Another 15 minutes down the road, and I took exit 4 off I-80 West for the Bonneville Speedway. I had heard about the Bonneville Salt Flats and the Bonneville Speedway over the years, and I was excited to see it. I expected something fancy, but I drove out to the spot indicated, and it was just a dead end. No one was racing. There wasn’t even an old checkered flag on the ground. There was a Department of the Interior sign, but that was it. It is a huge open expanse that appears to be flatter than a pancake. The Bonneville Salt Flats is one of the most unique natural features in the country; it covers over 30,000 acres. The salt flats were first used for racing in 1914.

It was interesting to me that the road to the Bonneville Salt Flats gave me a continuous mirage for about a quarter of a mile ahead. It looked like there was water on the road, but it was just an optical illusion. I got out and took a few photos of the salt. There wasn’t much else to do except to imagine how exciting it must be there when folks are attempting to set speed records.

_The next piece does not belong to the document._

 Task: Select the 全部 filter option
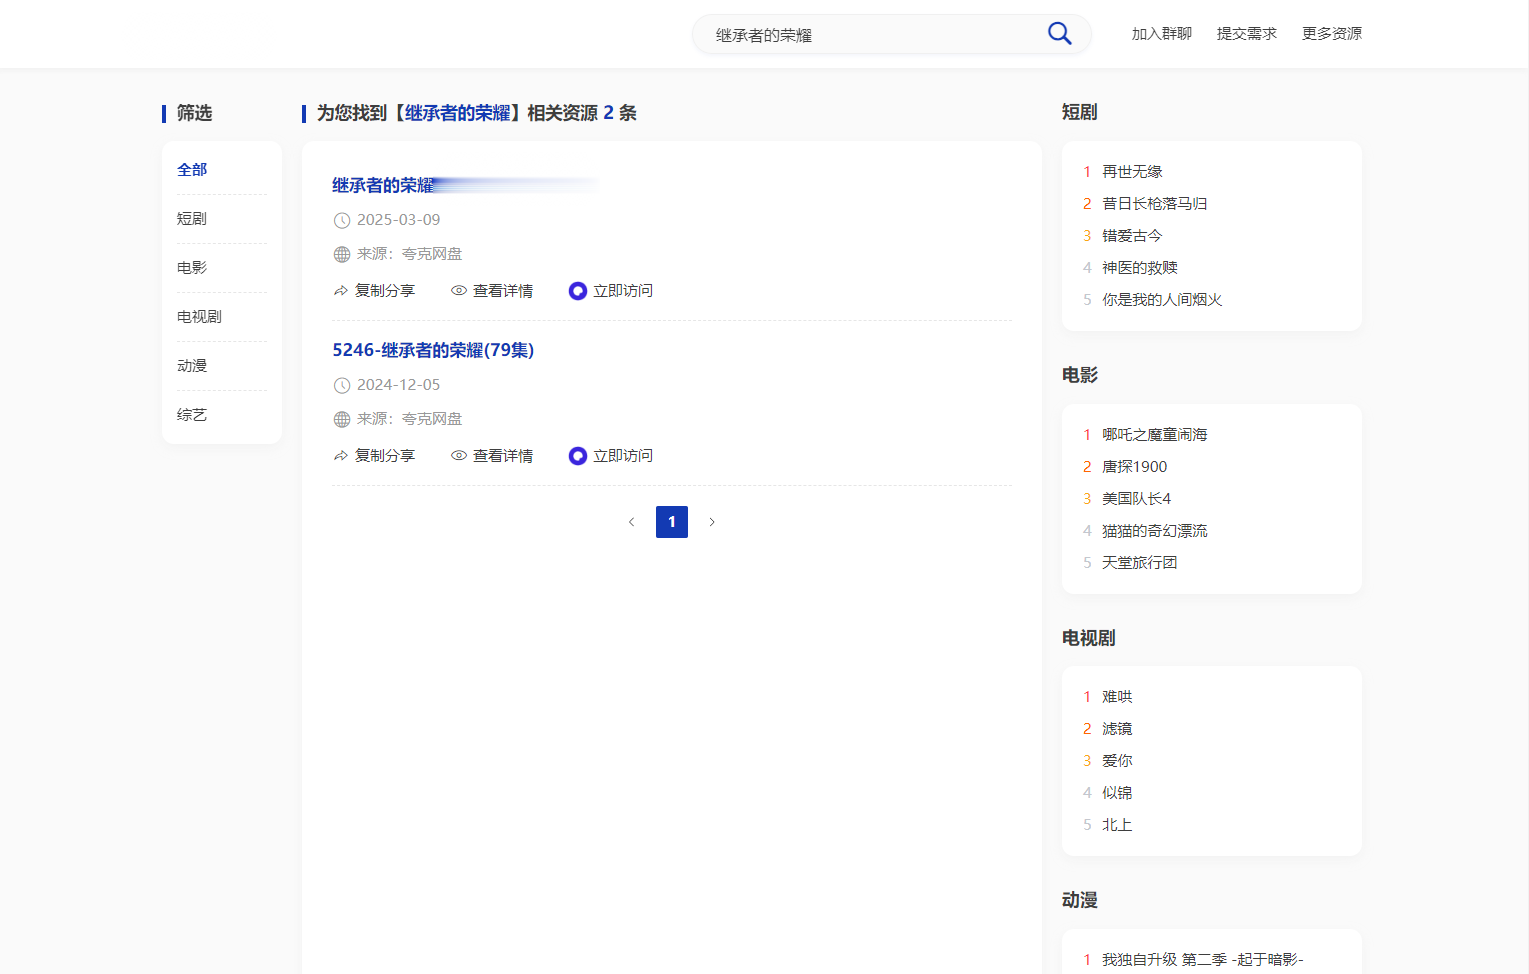(191, 169)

There were signs all the way from Salt Lake City to the Nevada border promoting casinos in Nevada. I stopped at the Red Garter Casino just across the Nevada state line in Wendover. The Red Garden wasn’t one of your bigger casinos; it had one roulette wheel, quite a few slot machines, and a reasonable number of blackjack tables. I went in and placed the maximum allowable bet on red at the roulette wheel. It came up black. I lost $2. I left. Total elapsed time in the Red Garter Casino: 3 minutes. Boz and I have discussed several times that we would be independently wealthy if my chosen roulette color had been black rather than red. But I’m stickin’ with red…no matter what!

It is interesting to me how many character traits are revealed when writing about daily experiences and observations over a significant period of time. Yes, I am stubborn. I can also enjoy the humor of continued bad luck.

I remembered that the squadron that dropped the atomic bomb was from Wendover, Nevada. I’m not sure how I knew that — probably saw it in a movie. I took a photo of the Atomic Bomb Squadron Memorial.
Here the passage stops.